Roxy Eno - I've missed you the past couple chapters! Glad you've come back! And glad to have support for the book… although god knows who or where I'm supposed to contact about it!
Valo - lol. Glad I didn't disappoint you. It was an odd chapter to write… then again, this whole thing is, pretty much. -
Chapter Fourteen
Some time after that, I made a startling discovery: Maxwell had been writing Brian's songs.
I had been going through all his lyrics and everything in our little home studio, trying to find some sort of inspiration. Because I was really just stuck. Again. Hadn't come up with anything in months. Looking through all the pages and little notes and scraps of napkin or whatever (Brian had saved everything), I felt there was something odd about them. But I didn't really realize what it was until I was looking at a few of the songs side by side.
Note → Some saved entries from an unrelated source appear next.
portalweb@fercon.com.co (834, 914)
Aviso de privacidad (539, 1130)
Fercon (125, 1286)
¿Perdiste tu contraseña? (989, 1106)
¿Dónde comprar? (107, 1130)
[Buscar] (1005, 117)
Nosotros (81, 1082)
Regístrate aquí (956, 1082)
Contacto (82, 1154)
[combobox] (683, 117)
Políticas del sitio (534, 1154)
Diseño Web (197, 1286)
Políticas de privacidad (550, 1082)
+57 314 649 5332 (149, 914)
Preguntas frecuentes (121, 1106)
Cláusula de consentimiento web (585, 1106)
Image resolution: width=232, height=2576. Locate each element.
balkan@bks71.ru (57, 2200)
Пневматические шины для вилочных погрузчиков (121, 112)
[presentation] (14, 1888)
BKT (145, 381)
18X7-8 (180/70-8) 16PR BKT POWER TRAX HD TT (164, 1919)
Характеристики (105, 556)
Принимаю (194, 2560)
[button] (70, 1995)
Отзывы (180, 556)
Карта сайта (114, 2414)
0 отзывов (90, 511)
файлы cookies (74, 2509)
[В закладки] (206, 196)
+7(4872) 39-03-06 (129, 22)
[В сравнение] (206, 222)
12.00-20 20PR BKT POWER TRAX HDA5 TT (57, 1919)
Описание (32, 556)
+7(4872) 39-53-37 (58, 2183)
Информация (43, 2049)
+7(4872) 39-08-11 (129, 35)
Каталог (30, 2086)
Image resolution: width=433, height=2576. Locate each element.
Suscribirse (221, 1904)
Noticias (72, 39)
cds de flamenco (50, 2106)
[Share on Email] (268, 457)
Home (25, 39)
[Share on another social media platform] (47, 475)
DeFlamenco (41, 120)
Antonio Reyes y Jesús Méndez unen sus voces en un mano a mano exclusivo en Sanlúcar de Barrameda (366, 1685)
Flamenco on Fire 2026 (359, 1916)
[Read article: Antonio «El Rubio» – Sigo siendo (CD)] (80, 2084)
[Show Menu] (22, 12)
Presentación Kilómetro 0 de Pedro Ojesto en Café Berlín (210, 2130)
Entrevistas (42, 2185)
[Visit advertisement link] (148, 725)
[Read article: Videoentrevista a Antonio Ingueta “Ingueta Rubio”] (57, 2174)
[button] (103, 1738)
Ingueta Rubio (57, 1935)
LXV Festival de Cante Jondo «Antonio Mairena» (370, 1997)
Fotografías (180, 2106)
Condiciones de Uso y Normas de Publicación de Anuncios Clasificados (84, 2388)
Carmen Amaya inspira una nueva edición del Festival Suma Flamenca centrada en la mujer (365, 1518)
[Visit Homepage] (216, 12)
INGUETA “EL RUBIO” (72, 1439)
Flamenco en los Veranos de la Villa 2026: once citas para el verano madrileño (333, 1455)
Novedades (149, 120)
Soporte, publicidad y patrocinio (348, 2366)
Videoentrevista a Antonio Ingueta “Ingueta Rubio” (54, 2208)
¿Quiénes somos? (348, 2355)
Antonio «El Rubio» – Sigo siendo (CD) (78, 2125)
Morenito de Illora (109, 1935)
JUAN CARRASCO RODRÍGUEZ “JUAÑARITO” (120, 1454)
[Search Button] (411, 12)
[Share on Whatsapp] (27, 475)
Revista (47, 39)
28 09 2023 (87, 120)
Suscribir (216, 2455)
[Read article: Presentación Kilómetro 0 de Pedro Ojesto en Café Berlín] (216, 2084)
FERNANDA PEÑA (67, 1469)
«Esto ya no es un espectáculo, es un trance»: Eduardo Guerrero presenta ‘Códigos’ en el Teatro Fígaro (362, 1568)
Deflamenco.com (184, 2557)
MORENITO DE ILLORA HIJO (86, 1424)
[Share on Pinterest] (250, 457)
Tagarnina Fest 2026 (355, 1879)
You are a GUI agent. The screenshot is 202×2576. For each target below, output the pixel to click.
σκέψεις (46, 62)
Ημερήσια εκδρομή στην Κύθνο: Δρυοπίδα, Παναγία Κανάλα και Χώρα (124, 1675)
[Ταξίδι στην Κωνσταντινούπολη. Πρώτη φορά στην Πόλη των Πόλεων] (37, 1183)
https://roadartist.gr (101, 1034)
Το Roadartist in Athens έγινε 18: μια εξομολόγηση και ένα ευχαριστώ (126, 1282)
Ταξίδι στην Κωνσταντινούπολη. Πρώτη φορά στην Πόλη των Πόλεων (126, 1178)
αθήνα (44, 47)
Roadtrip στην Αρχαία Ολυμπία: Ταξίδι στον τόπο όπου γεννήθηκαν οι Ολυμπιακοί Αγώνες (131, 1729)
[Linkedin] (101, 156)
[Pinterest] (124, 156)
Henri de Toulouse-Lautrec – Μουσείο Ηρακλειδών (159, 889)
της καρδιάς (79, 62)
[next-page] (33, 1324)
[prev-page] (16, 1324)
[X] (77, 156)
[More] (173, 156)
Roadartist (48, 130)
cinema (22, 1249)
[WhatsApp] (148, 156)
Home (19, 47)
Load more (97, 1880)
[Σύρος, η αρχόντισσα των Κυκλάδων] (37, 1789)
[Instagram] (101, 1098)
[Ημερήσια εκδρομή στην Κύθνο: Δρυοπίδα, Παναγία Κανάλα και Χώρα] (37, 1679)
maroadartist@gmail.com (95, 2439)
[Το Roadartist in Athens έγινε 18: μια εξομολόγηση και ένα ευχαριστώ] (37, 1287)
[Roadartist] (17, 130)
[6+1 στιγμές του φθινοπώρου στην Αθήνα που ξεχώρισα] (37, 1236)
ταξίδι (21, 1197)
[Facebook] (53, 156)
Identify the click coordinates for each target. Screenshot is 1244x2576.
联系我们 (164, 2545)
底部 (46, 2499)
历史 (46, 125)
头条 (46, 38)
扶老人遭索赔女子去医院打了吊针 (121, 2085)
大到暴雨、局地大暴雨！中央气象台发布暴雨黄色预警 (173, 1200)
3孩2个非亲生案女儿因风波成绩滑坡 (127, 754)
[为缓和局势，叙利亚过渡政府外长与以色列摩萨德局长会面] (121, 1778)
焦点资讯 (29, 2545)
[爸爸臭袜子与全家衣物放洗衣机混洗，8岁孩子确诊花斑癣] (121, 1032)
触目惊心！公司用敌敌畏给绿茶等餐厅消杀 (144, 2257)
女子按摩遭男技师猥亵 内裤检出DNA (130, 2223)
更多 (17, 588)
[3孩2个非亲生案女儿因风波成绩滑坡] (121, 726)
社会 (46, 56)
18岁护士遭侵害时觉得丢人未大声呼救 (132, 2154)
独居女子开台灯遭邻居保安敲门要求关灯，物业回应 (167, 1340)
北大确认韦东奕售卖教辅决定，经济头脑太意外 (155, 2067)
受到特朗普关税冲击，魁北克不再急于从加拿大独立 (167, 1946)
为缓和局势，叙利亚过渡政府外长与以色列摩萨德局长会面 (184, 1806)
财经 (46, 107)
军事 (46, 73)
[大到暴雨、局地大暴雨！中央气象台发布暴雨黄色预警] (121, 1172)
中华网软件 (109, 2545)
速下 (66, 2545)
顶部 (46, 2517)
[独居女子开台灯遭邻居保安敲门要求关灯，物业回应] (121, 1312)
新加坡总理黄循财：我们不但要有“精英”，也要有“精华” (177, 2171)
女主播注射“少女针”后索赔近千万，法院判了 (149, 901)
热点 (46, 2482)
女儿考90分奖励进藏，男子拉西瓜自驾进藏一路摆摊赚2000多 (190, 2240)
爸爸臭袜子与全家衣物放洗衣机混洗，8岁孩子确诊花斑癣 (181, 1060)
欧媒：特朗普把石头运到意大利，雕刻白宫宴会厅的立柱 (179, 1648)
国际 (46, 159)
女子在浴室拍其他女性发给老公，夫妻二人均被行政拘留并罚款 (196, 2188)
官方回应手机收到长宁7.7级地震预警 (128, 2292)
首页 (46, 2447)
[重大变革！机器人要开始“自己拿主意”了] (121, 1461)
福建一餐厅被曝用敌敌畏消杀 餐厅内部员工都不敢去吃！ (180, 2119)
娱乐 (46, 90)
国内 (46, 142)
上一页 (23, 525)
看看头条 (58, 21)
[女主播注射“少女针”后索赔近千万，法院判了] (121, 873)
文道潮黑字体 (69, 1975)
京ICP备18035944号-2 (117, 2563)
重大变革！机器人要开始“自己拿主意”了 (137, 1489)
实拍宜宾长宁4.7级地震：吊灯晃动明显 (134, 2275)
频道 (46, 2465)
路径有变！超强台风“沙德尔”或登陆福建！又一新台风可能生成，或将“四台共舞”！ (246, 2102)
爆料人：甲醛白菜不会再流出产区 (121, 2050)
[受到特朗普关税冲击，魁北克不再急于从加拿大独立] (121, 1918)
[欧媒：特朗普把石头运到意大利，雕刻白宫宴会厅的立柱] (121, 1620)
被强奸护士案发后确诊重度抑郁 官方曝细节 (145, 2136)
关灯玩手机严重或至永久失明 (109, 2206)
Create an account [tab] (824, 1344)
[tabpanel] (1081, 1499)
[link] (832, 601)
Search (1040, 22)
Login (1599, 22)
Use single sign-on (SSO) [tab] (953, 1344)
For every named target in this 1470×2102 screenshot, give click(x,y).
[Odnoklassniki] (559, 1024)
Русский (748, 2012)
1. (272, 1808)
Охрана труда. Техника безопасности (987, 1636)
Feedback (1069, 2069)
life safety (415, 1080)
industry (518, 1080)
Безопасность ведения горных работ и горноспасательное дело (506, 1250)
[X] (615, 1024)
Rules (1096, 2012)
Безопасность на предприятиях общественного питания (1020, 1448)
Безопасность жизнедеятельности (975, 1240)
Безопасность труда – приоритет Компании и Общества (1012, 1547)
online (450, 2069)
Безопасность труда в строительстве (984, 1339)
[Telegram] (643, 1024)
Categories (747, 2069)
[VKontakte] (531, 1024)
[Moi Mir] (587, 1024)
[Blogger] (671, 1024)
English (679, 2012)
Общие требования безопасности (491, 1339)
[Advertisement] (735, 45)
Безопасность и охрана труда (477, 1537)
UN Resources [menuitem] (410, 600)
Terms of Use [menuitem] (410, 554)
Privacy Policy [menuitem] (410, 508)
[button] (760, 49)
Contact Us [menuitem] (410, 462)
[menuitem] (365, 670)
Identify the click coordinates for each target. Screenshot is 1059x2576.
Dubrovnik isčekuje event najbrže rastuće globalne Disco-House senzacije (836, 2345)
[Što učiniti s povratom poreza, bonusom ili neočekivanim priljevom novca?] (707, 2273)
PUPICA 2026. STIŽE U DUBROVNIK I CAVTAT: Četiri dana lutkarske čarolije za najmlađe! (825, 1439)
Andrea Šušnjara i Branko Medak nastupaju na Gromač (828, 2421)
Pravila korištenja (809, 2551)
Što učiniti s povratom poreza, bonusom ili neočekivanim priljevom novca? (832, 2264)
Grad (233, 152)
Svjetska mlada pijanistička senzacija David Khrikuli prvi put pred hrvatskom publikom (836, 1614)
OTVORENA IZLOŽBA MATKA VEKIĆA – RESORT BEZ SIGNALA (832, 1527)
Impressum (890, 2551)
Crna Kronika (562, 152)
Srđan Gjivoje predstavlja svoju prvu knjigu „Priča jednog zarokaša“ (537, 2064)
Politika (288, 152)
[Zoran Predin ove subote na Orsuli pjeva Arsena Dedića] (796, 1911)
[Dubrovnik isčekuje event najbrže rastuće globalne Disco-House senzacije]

The handwriting was different. I could see some of them marked with my hasty block print here and there, other with an elegant looping scrawl that matched the note Brian had left in his Picture of Dorian Gray book. Then there was a third set.
This writing was cursive as well, but scratchier, infinitely messier than the other that I knew was Brian's. I had noticed this once before, I think, but dismissed it was Brian's being in a hurry and promptly forgotten all about what I'd seen. But now I knew better. It had been Maxwell's writing all along.
That in itself wasn't what really surprised me; I had suspected it ever since I found out he wasn't just some character in Brian's imagination. It was the extent to which it had happened which alarmed me. Looking through the notes, I saw Maxwell had authored nearly half of the "Ballad of Maxwell Demon" album. Nearly all of "Lipstick Traces." Although hit songs were fairly evenly split between the two, album space definitely wasn't.
For a while, I was wounded by this. It was fraud; Brian had been lying to everyone. He had been lying to me.
But then, he had always been, hadn't he? He said he was going to be my main man. In the end, it was always me helping him out, trying to keep him happy, trying to keep him on his feet. He had lied about being Maxwell Demon. He hadn't told me about his suicide. I don't think he could help it. Lies and charm had always gotten him everything he wanted before; I guess he figured people didn't care.
But I did.
When I confronted Maxwell about it, he was insolent as usual.
-So? I wrote the songs. Someone had to.-
"Brian was supposed to."
He shrugged. -He was always busy.-
I had to admit that was true, but not out loud.
-I don't know why you're so upset about it anyway. It's not your problem. It's Bijou's.-
"He lied to me."
Maxwell gave me this grim, almost sympathetic little smile.
-And you're just starting to realise this, aren't you?-
And I was.
"Why? Why wouldn't he just say something?"
-I'm a demon, not a mind-reader. And this isn't one of those girly movies where everyone talks about their feelings. I can't tell you.-
I glared at him.
-Go record something, Curt,- he ordered me.
And I did. A scornful song about how love is deceitful and unsympathetic. It felt horrible to regard Brian in that way, to let that be my memory of him put into words… but it was true.